• _To-do list_:
(A) Copy the binary search guide from "Difficulty: Easy. ROI: Medium." up to and including "sum to target).", changing "discards" to "eliminates".
(B) Go on with the binary search guide from the point where it stops.

• _Provided passage_:
Binary Search

First PublishedFeb 11, 2026ByAtif Alam

Difficulty: Easy. ROI: Medium.

Other common names: Binary search on the answer (for search-space use).

When to use: Use when the array (or range) is sorted and you need to find a value, first/last occurrence, or the smallest value that satisfies a condition. Also “binary search on the answer” when the answer is in a range and you can test feasibility.

How Binary Search is different than Two Pointers:

• The two indices only mark the range; the decision is always at the middle (you compare arr[mid] to the target, not the two ends).
• Each step discards half the range — that’s why you get O(log n). Two pointers typically move one step at a time (O(n)).
• Binary search finds a single value (or first/last occurrence, or “smallest x such that …”). Two pointers work with pairs or two active positions (e.g. two numbers that sum to target).
• In short: binary search uses “two indices as bounds” and always inspects the middle; two pointers use two indices as the active positions and move them one step at a time.

Idea: Maintain a range [lo, hi] that must contain the answer. Each step compare the middle element to the target (or test mid for feasibility) and narrow the range to the left or right half.

Time / space: O(log n) time, O(1) extra space.

Example #1 — Find Target in Sorted Array

Sample input and output

arr = [1, 3, 5, 7, 9]
print(binary_search(arr, 5))   # True
print(binary_search(arr, 4))   # False

• Sample input: arr = [1, 3, 5, 7, 9], target = 5.
• Sample output: True — 5 is in the array. For target = 4 the output is False (not in array).

Code (with inline comments)

def binary_search(arr, target):
    lo, hi = 0, len(arr) - 1   # range that could contain the answer

    while lo <= hi:
        mid = (lo + hi) // 2   # middle index (integer division)
        if arr[mid] == target:
            return True
        if arr[mid] < target:
            lo = mid + 1   # target must be in the right half
        else:
            hi = mid - 1   # target must be in the left half
    return False

Line-by-line:

• lo, hi = 0, len(arr) - 1 — We keep a range [lo, hi] (inclusive) where the target could be. Initially the whole array.

Item position entries:
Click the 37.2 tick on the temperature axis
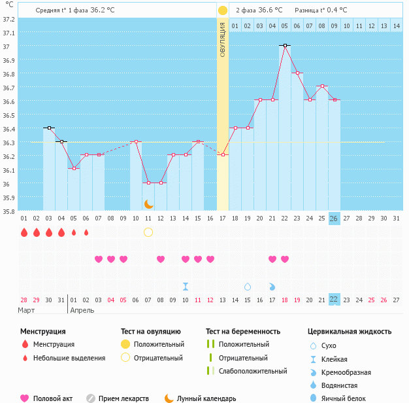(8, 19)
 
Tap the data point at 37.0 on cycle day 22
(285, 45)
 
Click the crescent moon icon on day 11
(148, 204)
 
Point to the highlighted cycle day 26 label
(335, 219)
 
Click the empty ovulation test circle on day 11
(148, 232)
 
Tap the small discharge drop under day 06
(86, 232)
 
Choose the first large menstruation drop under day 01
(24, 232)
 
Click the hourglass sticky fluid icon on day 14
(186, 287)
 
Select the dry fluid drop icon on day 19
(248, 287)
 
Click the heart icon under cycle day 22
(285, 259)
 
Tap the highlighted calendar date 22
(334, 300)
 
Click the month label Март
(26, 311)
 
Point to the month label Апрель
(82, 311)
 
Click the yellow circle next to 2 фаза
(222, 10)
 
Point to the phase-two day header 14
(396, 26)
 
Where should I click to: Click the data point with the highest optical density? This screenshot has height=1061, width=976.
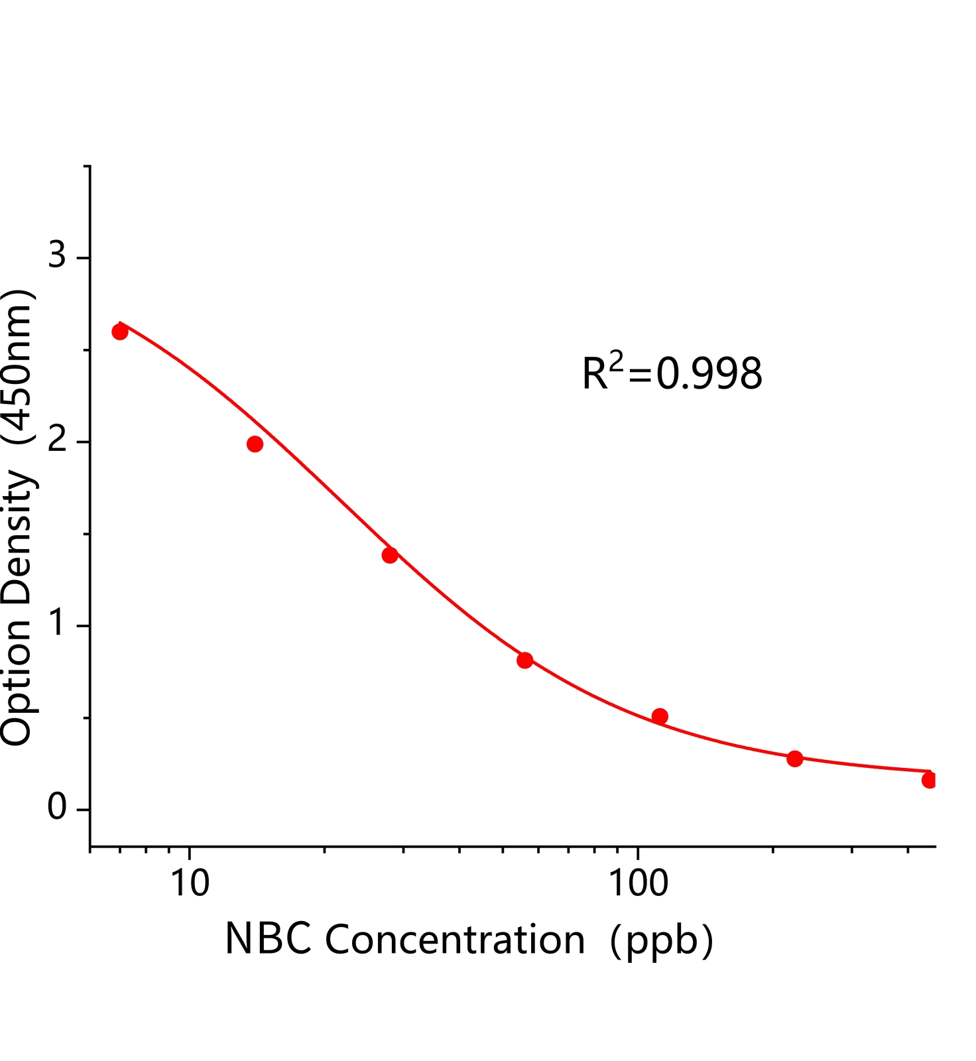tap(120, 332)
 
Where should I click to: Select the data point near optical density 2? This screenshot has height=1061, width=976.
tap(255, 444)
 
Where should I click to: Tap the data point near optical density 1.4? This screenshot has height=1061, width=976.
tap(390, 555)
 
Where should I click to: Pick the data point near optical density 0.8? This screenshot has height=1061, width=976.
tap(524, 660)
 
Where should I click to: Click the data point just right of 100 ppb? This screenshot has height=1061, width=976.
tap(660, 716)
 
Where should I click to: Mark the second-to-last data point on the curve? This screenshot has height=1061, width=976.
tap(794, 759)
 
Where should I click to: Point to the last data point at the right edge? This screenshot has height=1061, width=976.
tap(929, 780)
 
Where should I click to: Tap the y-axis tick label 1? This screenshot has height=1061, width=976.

• _Answers for this exercise_:
(A)
Difficulty: Easy. ROI: Medium.

Other common names: Binary search on the answer (for search-space use).

When to use: Use when the array (or range) is sorted and you need to find a value, first/last occurrence, or the smallest value that satisfies a condition. Also “binary search on the answer” when the answer is in a range and you can test feasibility.

How Binary Search is different than Two Pointers:

• The two indices only mark the range; the decision is always at the middle (you compare arr[mid] to the target, not the two ends).
• Each step eliminates half the range — that’s why you get O(log n). Two pointers typically move one step at a time (O(n)).
• Binary search finds a single value (or first/last occurrence, or “smallest x such that …”). Two pointers work with pairs or two active positions (e.g. two numbers that sum to target).

(B)
• while lo <= hi: — If lo passes hi, the range is empty and the target isn’t in the array.
• mid = (lo + hi) // 2 — Integer division (//) gives a whole number. We check the middle element of the current range.
• if arr[mid] == target: return True — Found it.
• if arr[mid] < target: lo = mid + 1 — The array is sorted, so if the middle value is smaller than the target, the target must be to the right. We shrink the range to [mid+1, hi].
• else: hi = mid - 1 — The middle value is greater than the target, so the target must be to the left. We shrink to [lo, mid-1].
• return False — The loop ended without finding the target.

Execution trace (numbered list)

For arr = [1, 3, 5, 7, 9], target = 5:

1. Step 1: lo=0, hi=4, mid=2, arr[mid]=5. 5 == 5 → return True.

For a miss (e.g. target=4): Step 1: lo=0, hi=4, mid=2, 5>4 → hi=1. Step 2: lo=0, hi=1, mid=0, 1<4 → lo=1. Step 3: lo=1, hi=1, mid=1, 3<4 → lo=2. lo>hi → return False.

Execution trace (code with step comments)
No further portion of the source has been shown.